Patchwork powerpc/ppc64: remove __volatile__ in get_current()

login
register
mail settings
Submitter James Yang
Date Aug. 10, 2013, 4:49 a.m.
Message ID <1376110162-3462-1-git-send-email-James.Yang@freescale.com>
Download mbox | patch
Permalink /patch/266186/
State New
Headers show

Comments

James Yang - Aug. 10, 2013, 4:49 a.m.
Uses of get_current() that normally get optimized away still result in
a load instruction of the current pointer in 64-bit because the inline
asm uses __volatile__.  This patch removes __volatile__ so that nop-ed
uses of get_current() don't actually result in a load of the pointer.

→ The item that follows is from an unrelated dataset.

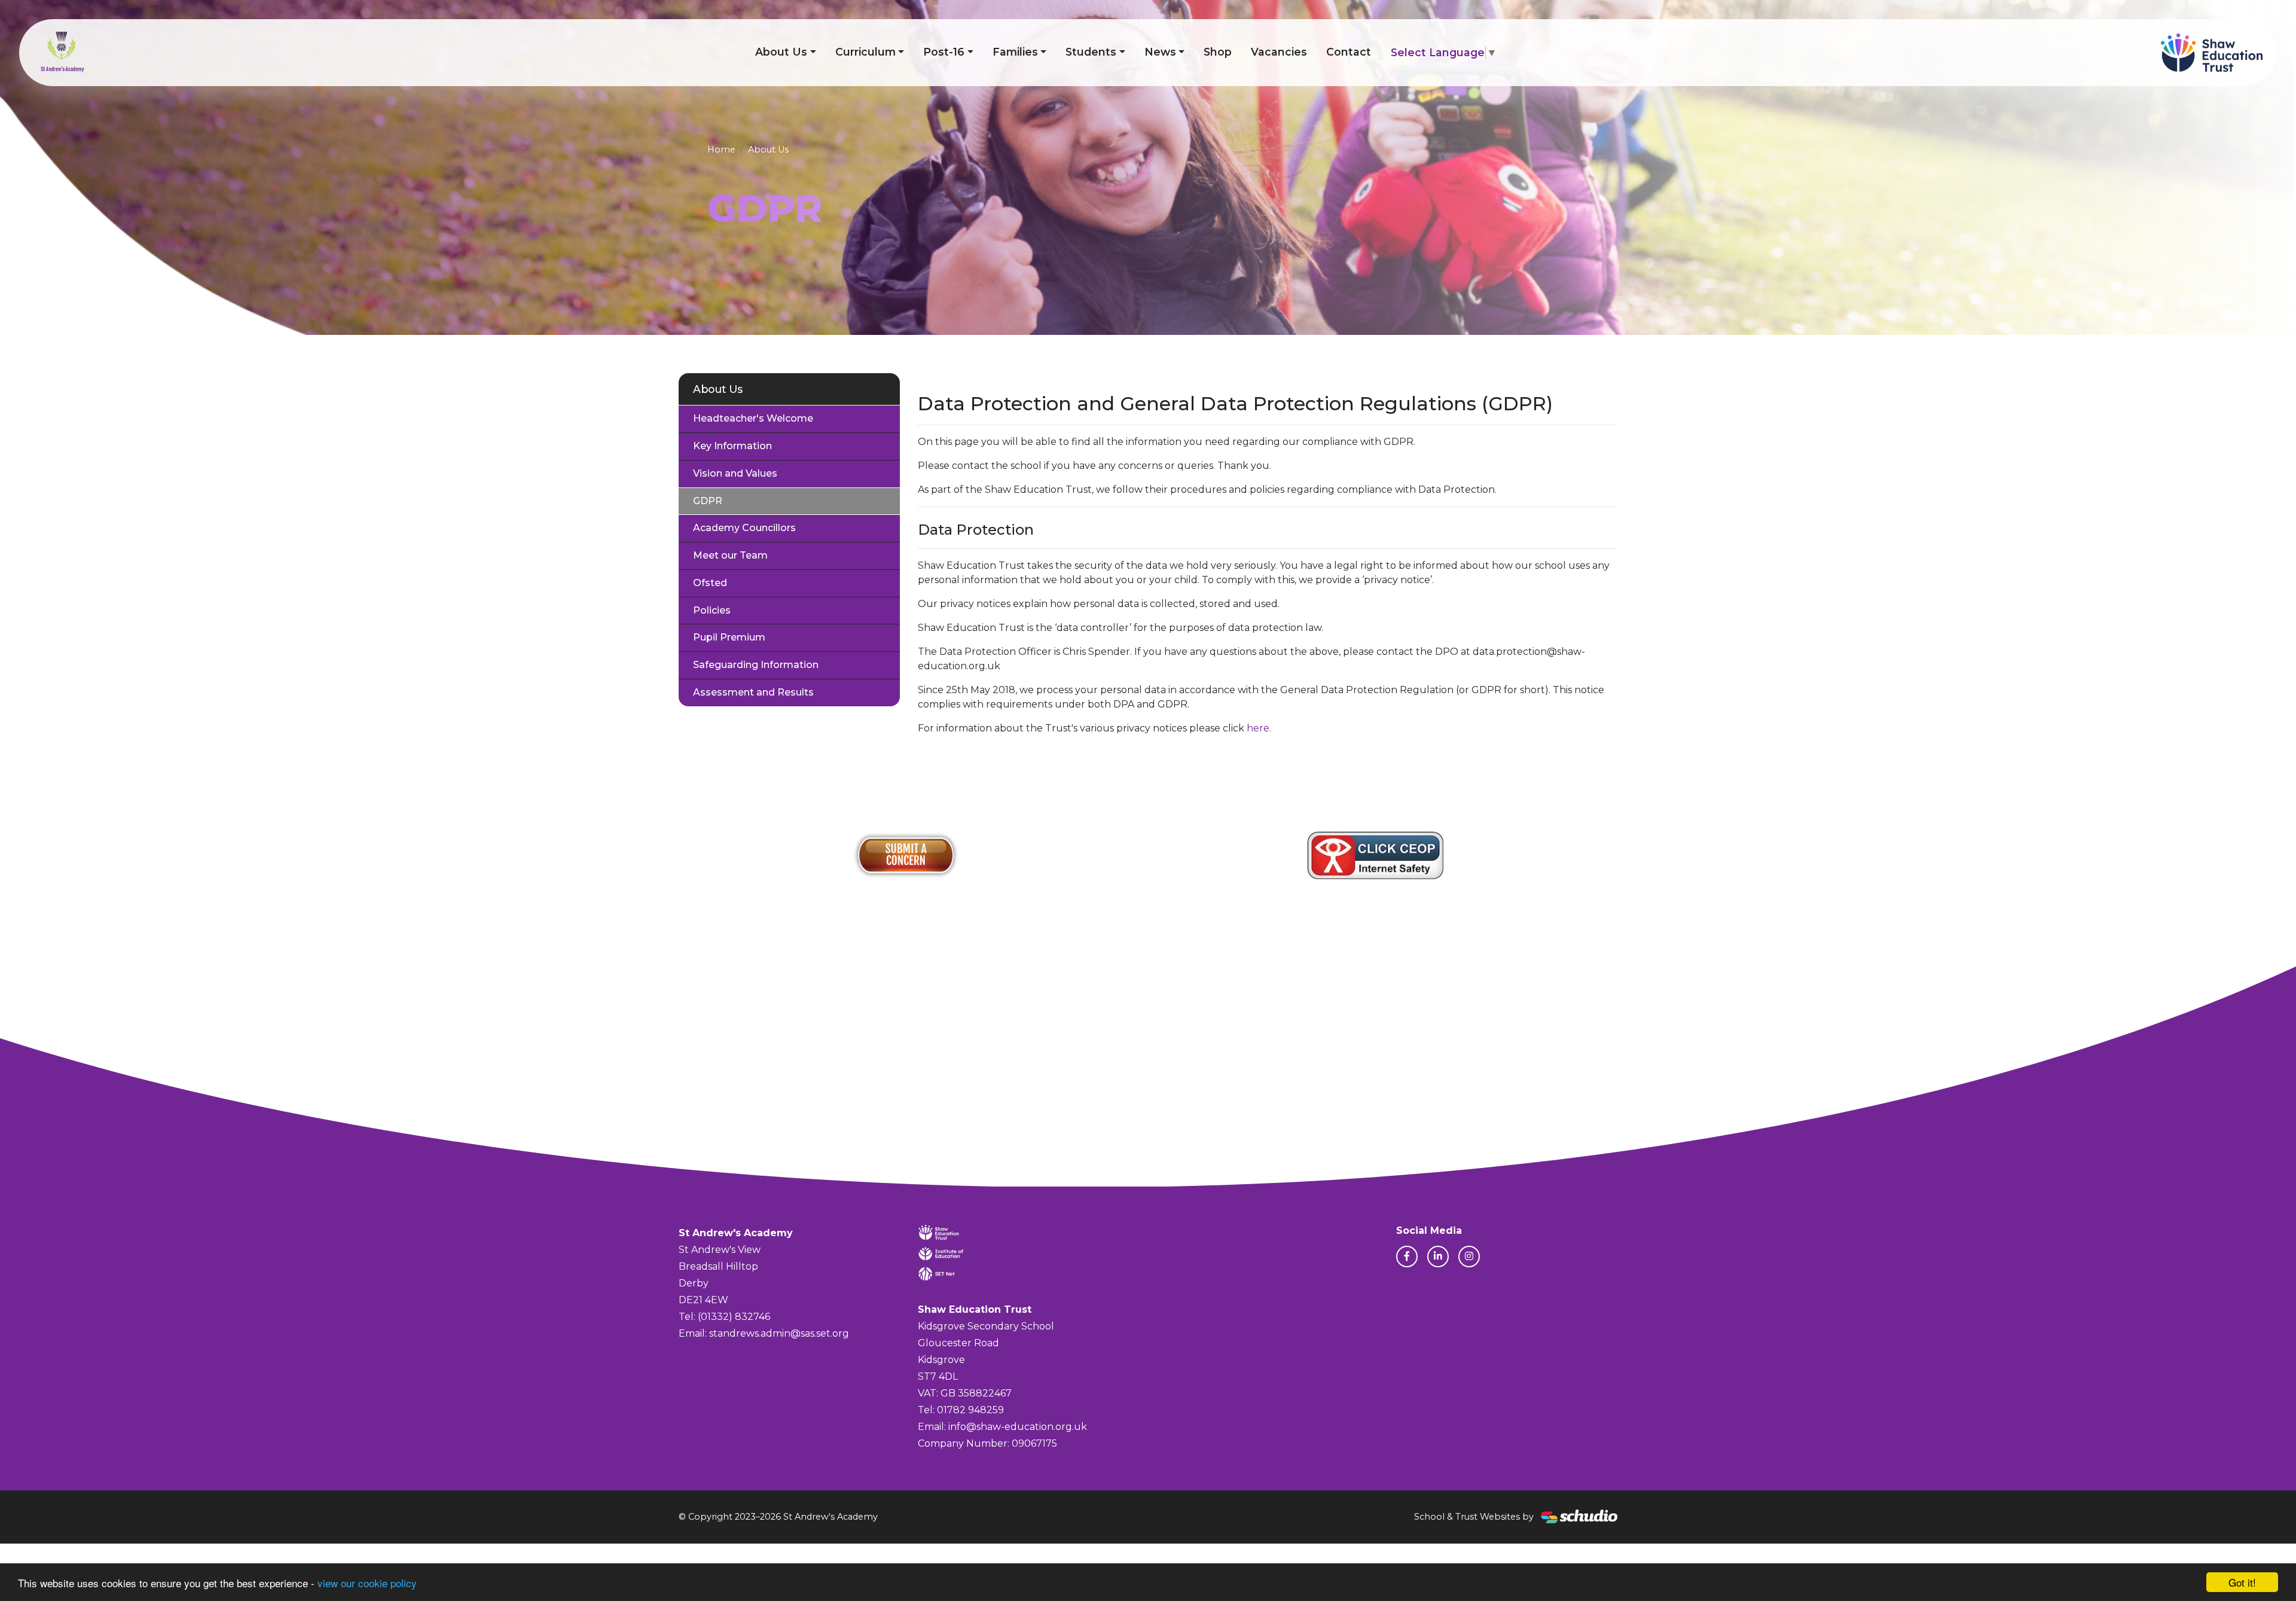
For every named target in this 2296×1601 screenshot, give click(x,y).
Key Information (732, 446)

Signed-off-by: James Yang <James.Yang@freescale.com>
---
 arch/powerpc/include/asm/current.h |    2 +-
 1 files changed, 1 insertions(+), 1 deletions(-)
James Yang - Aug. 23, 2013, 11:40 p.m.
On Sat, 10 Aug 2013, James Yang wrote:

> Uses of get_current() that normally get optimized away still result in
> a load instruction of the current pointer in 64-bit because the inline
> asm uses __volatile__.  This patch removes __volatile__ so that nop-ed
> uses of get_current() don't actually result in a load of the pointer.
> 
> Signed-off-by: James Yang <James.Yang@freescale.com>
> ---
>  arch/powerpc/include/asm/current.h |    2 +-
>  1 files changed, 1 insertions(+), 1 deletions(-)
> 
> diff --git a/arch/powerpc/include/asm/current.h b/arch/powerpc/include/asm/current.h
> index e2c7f06..bb250c8 100644
> --- a/arch/powerpc/include/asm/current.h
> +++ b/arch/powerpc/include/asm/current.h
> @@ -19,7 +19,7 @@ static inline struct task_struct *get_current(void)
>  {
>  	struct task_struct *task;
>  
> -	__asm__ __volatile__("ld %0,%1(13)"
> +	__asm__ ("ld %0,%1(13)"
>  	: "=r" (task)
>  	: "i" (offsetof(struct paca_struct, __current)));


Hello, 

Scott's been able to put enough doubt in me to think that this is not 
entirely safe, even though the testing and code generation show it to 
work.  Please reject this patch.

I think there is still value in getting the unnecessary loads to be 
removed since it would also allow unnecessary conditional branches to 
be removed.  I'll think about alternate ways to do this.

Regards,

--James
Scott Wood - Aug. 23, 2013, 11:48 p.m.
On Fri, 2013-08-23 at 18:40 -0500, James Yang wrote:
> On Sat, 10 Aug 2013, James Yang wrote:
> 
> > Uses of get_current() that normally get optimized away still result in
> > a load instruction of the current pointer in 64-bit because the inline
> > asm uses __volatile__.  This patch removes __volatile__ so that nop-ed
> > uses of get_current() don't actually result in a load of the pointer.
> > 
> > Signed-off-by: James Yang <James.Yang@freescale.com>
> > ---
> >  arch/powerpc/include/asm/current.h |    2 +-
> >  1 files changed, 1 insertions(+), 1 deletions(-)
> > 
> > diff --git a/arch/powerpc/include/asm/current.h b/arch/powerpc/include/asm/current.h
> > index e2c7f06..bb250c8 100644
> > --- a/arch/powerpc/include/asm/current.h
> > +++ b/arch/powerpc/include/asm/current.h
> > @@ -19,7 +19,7 @@ static inline struct task_struct *get_current(void)
> >  {
> >  	struct task_struct *task;
> >  
> > -	__asm__ __volatile__("ld %0,%1(13)"
> > +	__asm__ ("ld %0,%1(13)"
> >  	: "=r" (task)
> >  	: "i" (offsetof(struct paca_struct, __current)));
> 
> 
> Hello, 
> 
> Scott's been able to put enough doubt in me to think that this is not 
> entirely safe, even though the testing and code generation show it to 
> work.  Please reject this patch.
> 
> I think there is still value in getting the unnecessary loads to be 
> removed since it would also allow unnecessary conditional branches to 
> be removed.  I'll think about alternate ways to do this.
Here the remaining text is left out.